- **Requests**:
a - According to the passage on Kemmelmeyer's Trenck painting, how many subscriptions from Baltimore residents helped raise the wooden tower?
b - Reproduce the passage on Kemmelmeyer's Trenck painting word for word, from "The timing of" to "liberty are celebrated.".

- **Text shown**:
:::

Kemmelmeyer painted Baron Friedrich Freiherr von der Trenck specifically to be exhibited at Captain David Porter’s watchtower. Porter served as the supervisor for all naval activities in Baltimore at the end of the eighteenth century and on 10 March 1797 he proposed to the citizens of Baltimore, “to build a Look-out House, and raise a Flag-Staff on Federal Hill, that early information may be obtained of ships and vessels coming up the Bay.” The wooden tower was raised with the help of three hundred subscriptions from Baltimore residents and became an impromptu museum. Kemmelmeyer’s painting may have become a permanent fixture. For Kemmelmeyer, displaying his painting at the tower was free advertising.
Friedrich Freiherr von der Trenck (1726-1794) was a Prussian-born officer accused of spying for the Catholic Austrians during the Second Silesian War (1744-1745). Trenck escaped to Russia for a short time, but was arrested upon returning to Prussia and sentenced to ten years imprisonment in Magdeburg. After his release, Trenck was sent to Paris as an observer of the events of the French Revolution for Empress Maria Theresa of Austria. In France he was once again accused of espionage and was executed by guillotine in 1796.
William Spotswood of Philadelphia printed a translation of Trenck’s memoirs in 1791, one of only a few American printings of the autobiography. The frontispiece of Spotswood’s publication likely served as the template for Kemmelmeyer’s rendition (Figure 12). The writing on the painting below the scene corresponds to passages written by Trenck in his memoir, particularly the final few pages.
The timing of Kemmelmeyer’s unveiling of Baron Friedrich Freiherr von der Trenck is significant on two levels. On one hand, in April 1797, only three months earlier, Napoleon’s forces had launched an invasion of the Germanic states, including Kemmelmeyer’s home in the Rhineland-Palatinate. Although Trenck was Catholic, Kemmelmeyer and other Protestant Germans might have regarded him as a patriotic martyr for their homeland who suffered at the hands of French tyrants. As such, Baron Friedrich Freiherr von der Trenck falls firmly within Kemmelmeyer’s celebration of Teutonic heritage evident in his paintings. Simultaneously, Kemmelmeyer chose to honor Trenck on Independence Day, a holiday when American ideals such as freedom and liberty are celebrated.

:::

- **Supplied information**:

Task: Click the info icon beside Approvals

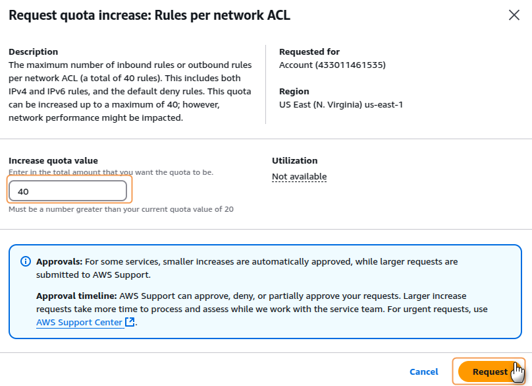Action: tap(26, 262)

:::

- **Solutions to the tasks**:
a - Three hundred subscriptions.

b -
The timing of Kemmelmeyer’s unveiling of Baron Friedrich Freiherr von der Trenck is significant on two levels. On one hand, in April 1797, only three months earlier, Napoleon’s forces had launched an invasion of the Germanic states, including Kemmelmeyer’s home in the Rhineland-Palatinate. Although Trenck was Catholic, Kemmelmeyer and other Protestant Germans might have regarded him as a patriotic martyr for their homeland who suffered at the hands of French tyrants. As such, Baron Friedrich Freiherr von der Trenck falls firmly within Kemmelmeyer’s celebration of Teutonic heritage evident in his paintings. Simultaneously, Kemmelmeyer chose to honor Trenck on Independence Day, a holiday when American ideals such as freedom and liberty are celebrated.